August 1 marks the day when a key provision of President Obama's health care reform law goes into effect: private insurance companies now must provide contraception and many women's preventive services for free.
But because insurance in general can be complicated, there are some things you'll need to know.
The law requires new insurance plans to fully cover women's preventive care, including free birth control, yearly wellness visits, breastfeeding counseling and equipment, and screening for gestational diabetes, domestic abuse, HPV, sexually transmitted infections and HIV.

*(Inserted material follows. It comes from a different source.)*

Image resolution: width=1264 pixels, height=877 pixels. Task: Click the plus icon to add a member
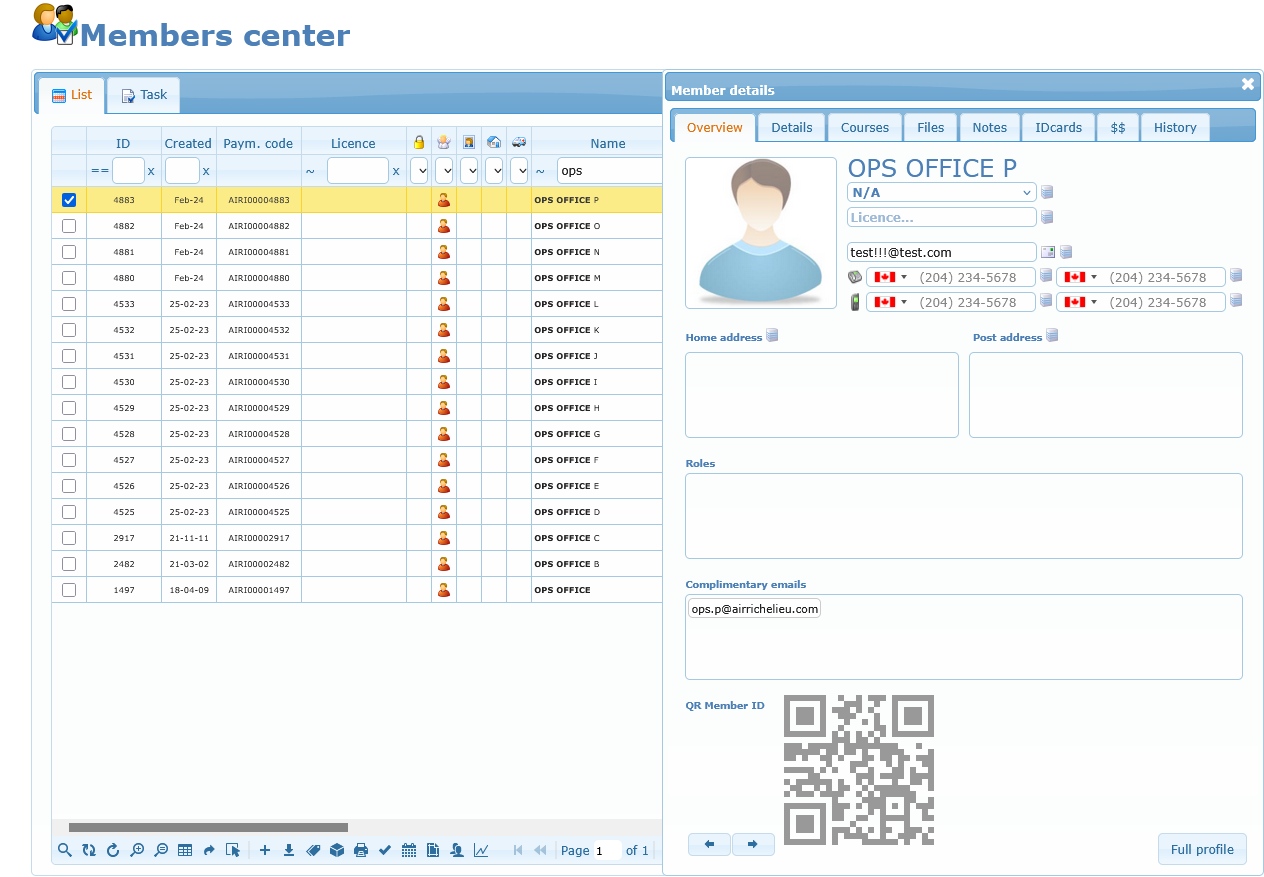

That said, the new requirement doesn't apply to health plans in effect before March of 2010 -- and that includes most employer-sponsored plans (the majority of which already cover contraception). But starting now, new health plans must offer the expanded wellness coverage without a co-pay.
If you have insurance, check its annual start date. If, for example, your plan started on July 1 of this year, you may be responsible for co-pays until your new plan begins on July 1 of next year, although some insurance companies have said they will implement the law early. And of course religious institutions that offer health insurance to employees may choose not to offer free birth control.
There are other stipulations, rules and exemptions (Jezebel did a nice job of breaking them down), but overall, the Obama administration estimates that 47 million women will now be able to get preventive services that they couldn't before the new law went into effect.